## YOUR OBJECTIVE
Reproduce the records below exactly; no pictures.

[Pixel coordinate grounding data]
▼

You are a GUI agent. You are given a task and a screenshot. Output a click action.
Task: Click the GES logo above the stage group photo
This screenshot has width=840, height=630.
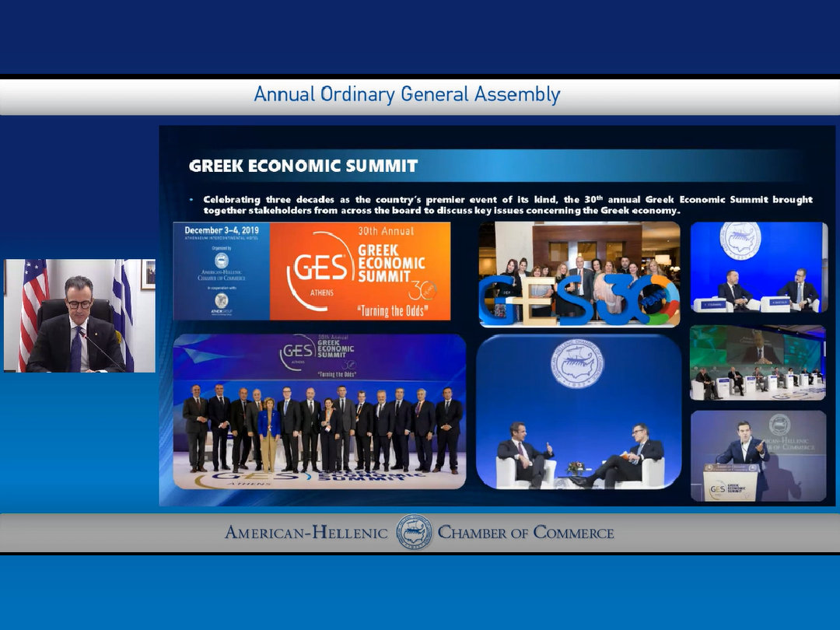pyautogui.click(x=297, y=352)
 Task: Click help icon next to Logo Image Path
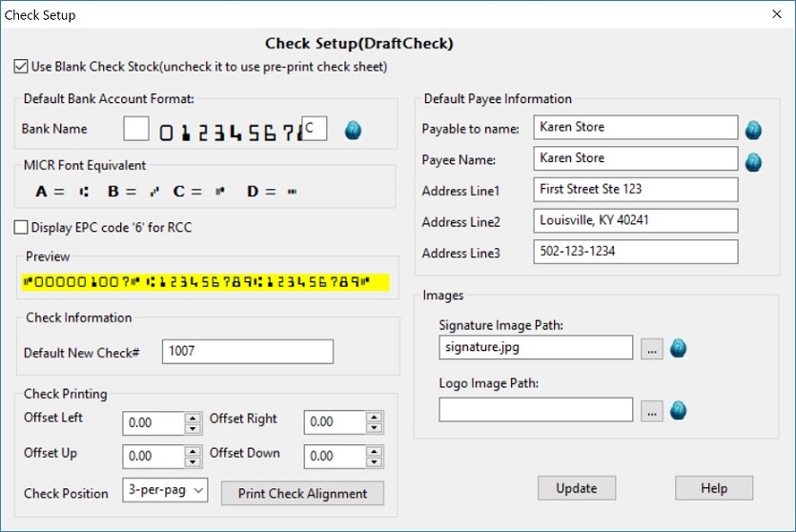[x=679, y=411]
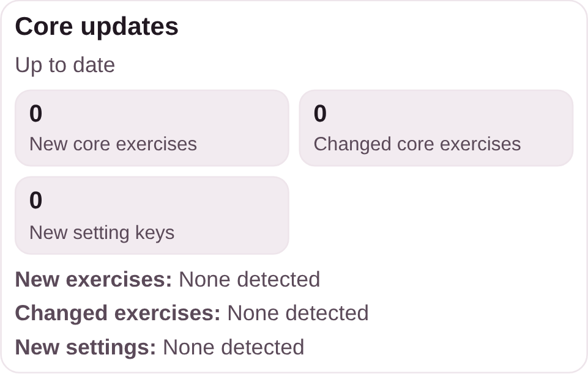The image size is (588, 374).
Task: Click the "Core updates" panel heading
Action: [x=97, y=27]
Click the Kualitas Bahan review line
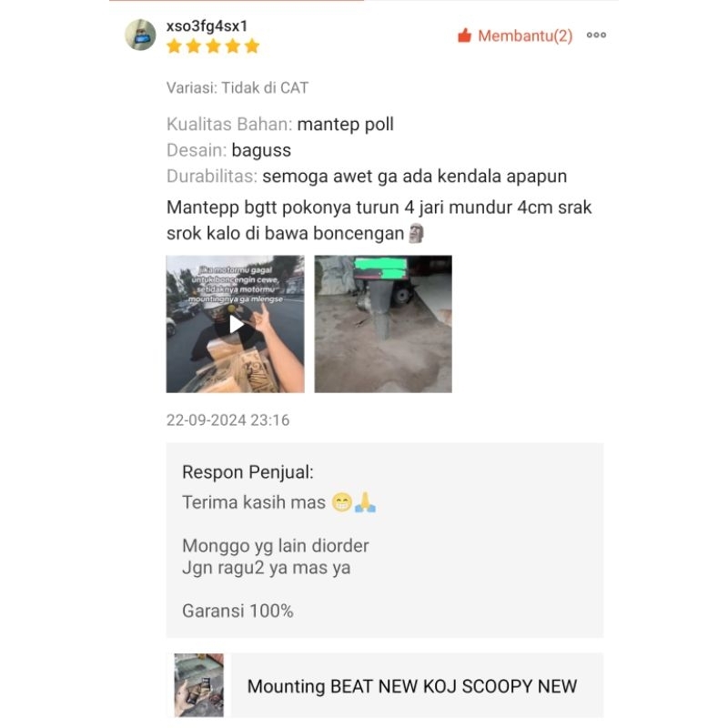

▲

## EXERCISE ANSWER
You are a GUI agent. You are given a task and a screenshot. Output a click action.
Task: Click the GES logo above the stage group photo
This screenshot has width=840, height=630.
pyautogui.click(x=297, y=352)
 Task: Click help icon next to Logo Image Path
[x=679, y=411]
The image size is (588, 374).
Task: Click the "Core updates" panel heading
Action: [x=97, y=27]
Click the Kualitas Bahan review line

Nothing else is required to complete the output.